Adds a streamy multipart form post capability to Net::HTTP. Also supports other methods besides POST.

Development Status

Features/Problems

  • Appears to actually work. A good feature to have.
  • Encapsulates posting of file/binary parts and name/value parameter parts, similar to most browsers' file upload forms.
  • Provides an UploadIO helper class to prepare IO objects for inclusion in the params hash of the multipart post object.

Installation

bundle add multipart-post

Usage

require 'net/http/post/multipart'

url = URI.parse('http://www.example.com/upload')
File.open("./image.jpg") do |jpg|
  req = Net::HTTP::Post::Multipart.new url.path,
    "file" => UploadIO.new(jpg, "image/jpeg", "image.jpg")
  res = Net::HTTP.start(url.host, url.port) do |http|
    http.request(req)
  end
end

To post multiple files or attachments, simply include multiple parameters with UploadIO values:

require 'net/http/post/multipart'

url = URI.parse('http://www.example.com/upload')
req = Net::HTTP::Post::Multipart.new url.path,
  "file1" => UploadIO.new(File.new("./image.jpg"), "image/jpeg", "image.jpg"),
  "file2" => UploadIO.new(File.new("./image2.jpg"), "image/jpeg", "image2.jpg")
res = Net::HTTP.start(url.host, url.port) do |http|
  http.request(req)
end

To post files with other normal, non-file params such as input values, you need to pass hashes to the Multipart.new method.

In Rails 4 for example:

def model_params
  require_params = params.require(:model).permit(:param_one, :param_two, :param_three, :avatar)
  require_params[:avatar] = model_params[:avatar].present? ? UploadIO.new(model_params[:avatar].tempfile, model_params[:avatar].content_type, model_params[:avatar].original_filename) : nil
  require_params
end

require 'net/http/post/multipart'

url = URI.parse('http://www.example.com/upload')
Net::HTTP.start(url.host, url.port) do |http|
  req = Net::HTTP::Post::Multipart.new(url, model_params)
  key = "authorization_key"
  req.add_field("Authorization", key) #add to Headers
  http.use_ssl = (url.scheme == "https")
  http.request(req)
end

Or in plain ruby:

def params(file)
  params = { "description" => "A nice picture!" }
  params[:datei] = UploadIO.new(file, "image/jpeg", "image.jpg")
  params
end

url = URI.parse('http://www.example.com/upload')
File.open("./image.jpg") do |file|
  req = Net::HTTP::Post::Multipart.new(url.path, params(file))
  res = Net::HTTP.start(url.host, url.port) do |http|
    return http.request(req).body
  end
end

Parts Headers

By default, all individual parts will include the header Content-Disposition as well as Content-Length, Content-Transfer-Encoding and Content-Type for the File Parts.

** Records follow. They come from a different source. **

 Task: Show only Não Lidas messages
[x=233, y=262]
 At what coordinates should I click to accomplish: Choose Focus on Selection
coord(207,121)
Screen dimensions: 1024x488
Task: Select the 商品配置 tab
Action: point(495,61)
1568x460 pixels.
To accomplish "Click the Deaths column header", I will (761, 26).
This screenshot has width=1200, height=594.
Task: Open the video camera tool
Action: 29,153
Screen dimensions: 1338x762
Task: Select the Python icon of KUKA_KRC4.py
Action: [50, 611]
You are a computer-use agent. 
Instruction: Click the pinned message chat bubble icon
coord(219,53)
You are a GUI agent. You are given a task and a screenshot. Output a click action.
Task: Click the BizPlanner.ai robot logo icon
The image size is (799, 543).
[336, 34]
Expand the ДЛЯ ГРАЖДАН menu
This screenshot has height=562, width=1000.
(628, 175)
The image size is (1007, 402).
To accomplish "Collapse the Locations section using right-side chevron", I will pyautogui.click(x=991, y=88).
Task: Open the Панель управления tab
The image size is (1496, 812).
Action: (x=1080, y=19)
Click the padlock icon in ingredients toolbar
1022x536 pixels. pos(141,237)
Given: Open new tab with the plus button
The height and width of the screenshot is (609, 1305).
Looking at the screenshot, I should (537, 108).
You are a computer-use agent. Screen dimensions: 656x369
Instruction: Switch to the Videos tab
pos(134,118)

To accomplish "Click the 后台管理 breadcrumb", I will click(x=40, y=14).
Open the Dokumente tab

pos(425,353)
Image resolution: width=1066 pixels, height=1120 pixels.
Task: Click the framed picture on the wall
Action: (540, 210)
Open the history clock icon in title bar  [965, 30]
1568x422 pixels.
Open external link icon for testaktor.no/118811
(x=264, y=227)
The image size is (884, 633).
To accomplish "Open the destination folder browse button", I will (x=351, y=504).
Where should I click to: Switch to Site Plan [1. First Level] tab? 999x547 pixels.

You may optionally configure the headers Content-Type and Content-ID for both ParamPart and FilePart by passing in a parts header.

For example:

url = URI.parse('http://www.example.com/upload')

params = {
  "file_metadata_01" => { "description" => "A nice picture!" },
  "file_content_01"  => UploadIO.new(file, "image/jpeg", "image.jpg")
}

headers = {
  'parts': {
    'file_metadata_01': {
      'Content-Type' => "application/json"
      }
    }
  }

req = Net::HTTP::Post::Multipart.new(uri, params, headers)

This would configure the file_metadata_01 part to include Content-Type

Content-Disposition: form-data; name="file_metadata_01"
Content-Type: application/json
  {
    "description" => "A nice picture!" 
  }

Custom Parts Headers

For FileParts only.

You can include any number of custom parts headers in addition to Content-Type and Content-ID.

headers = {
  'parts': {
    'file_metadata_01': {
      'Content-Type' => "application/json",
      'My-Custom-Header' => "Yo Yo!"
    }
  }
}

Debugging

You can debug requests and responses (e.g. status codes) for all requests by adding the following code:

http = Net::HTTP.new(uri.host, uri.port)
http.set_debug_output($stdout)

Versioning

This library aims to adhere to Semantic Versioning 2.0.0. Violations of this scheme should be reported as bugs. Specifically, if a minor or patch version is released that breaks backward compatibility, a new version should be immediately released that restores compatibility. Breaking changes to the public API will only be introduced with new major versions.

As a result of this policy, you can (and should) specify a dependency on this gem using the Pessimistic Version Constraint with two digits of precision.